--- WORK INSTRUCTIONS ---
Restate exactly, and only, the lines from the one with "Image resolution: width=909" through the end of the data, with both of those end lines kept. Drop any pictures.

--- SOURCE DATA ---
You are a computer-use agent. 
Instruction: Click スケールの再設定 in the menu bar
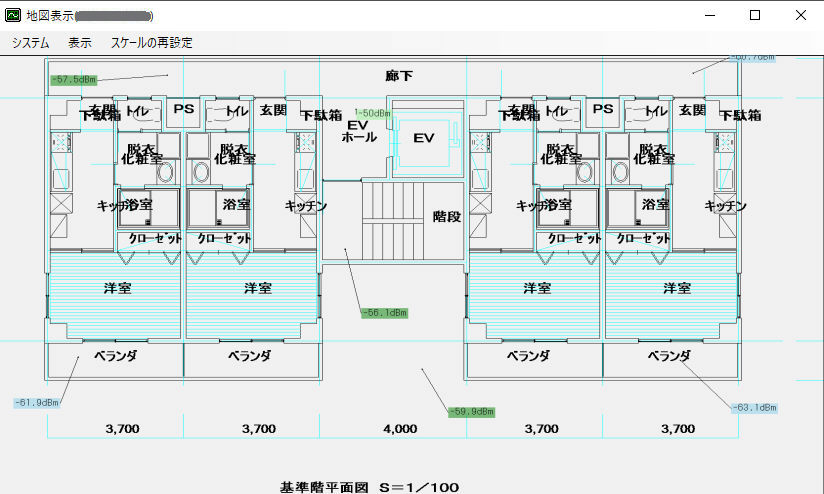[152, 43]

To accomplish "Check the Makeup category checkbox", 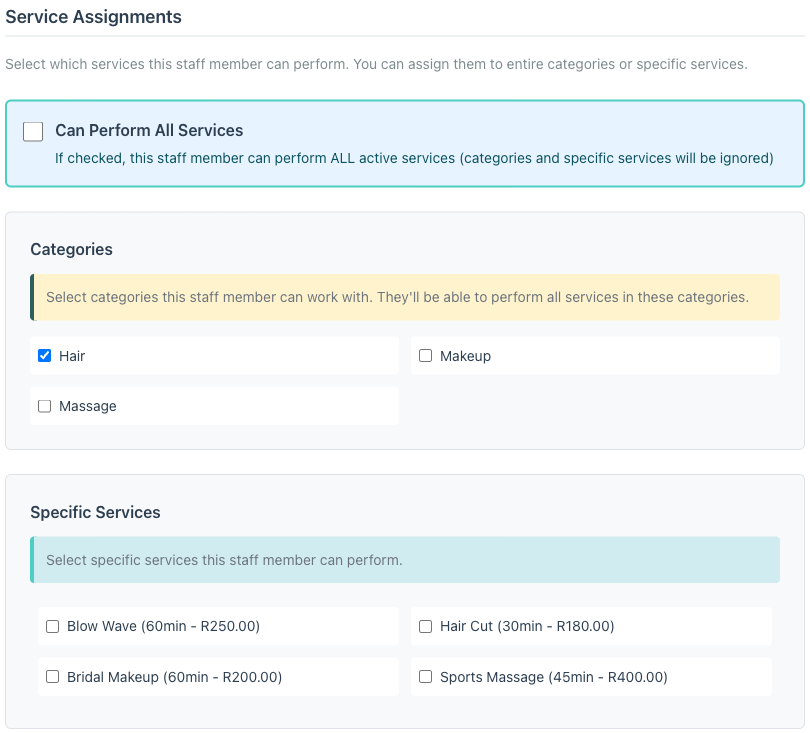I will click(x=425, y=355).
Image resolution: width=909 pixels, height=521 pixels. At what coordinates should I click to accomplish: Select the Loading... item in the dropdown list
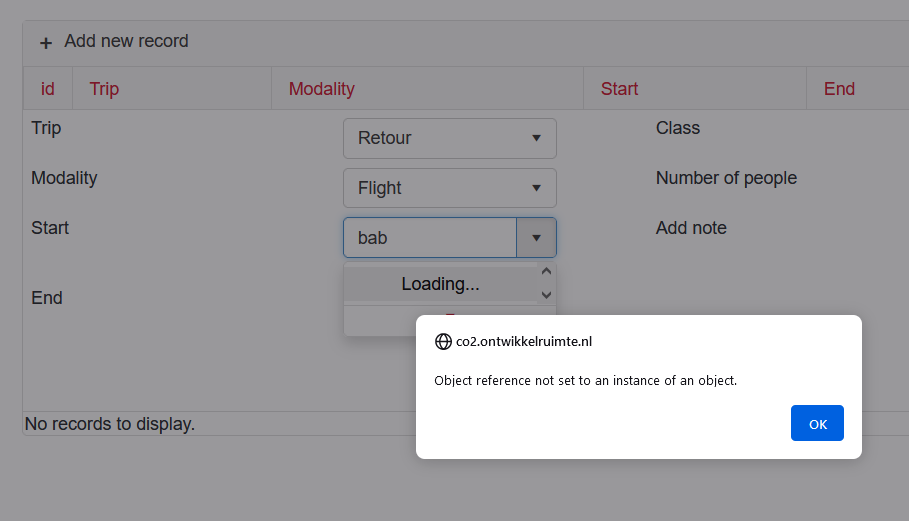click(x=440, y=284)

--- YOUR SOLUTION ---
Image resolution: width=909 pixels, height=521 pixels. At what coordinates should I click to accomplish: Select the Loading... item in the dropdown list
click(x=440, y=284)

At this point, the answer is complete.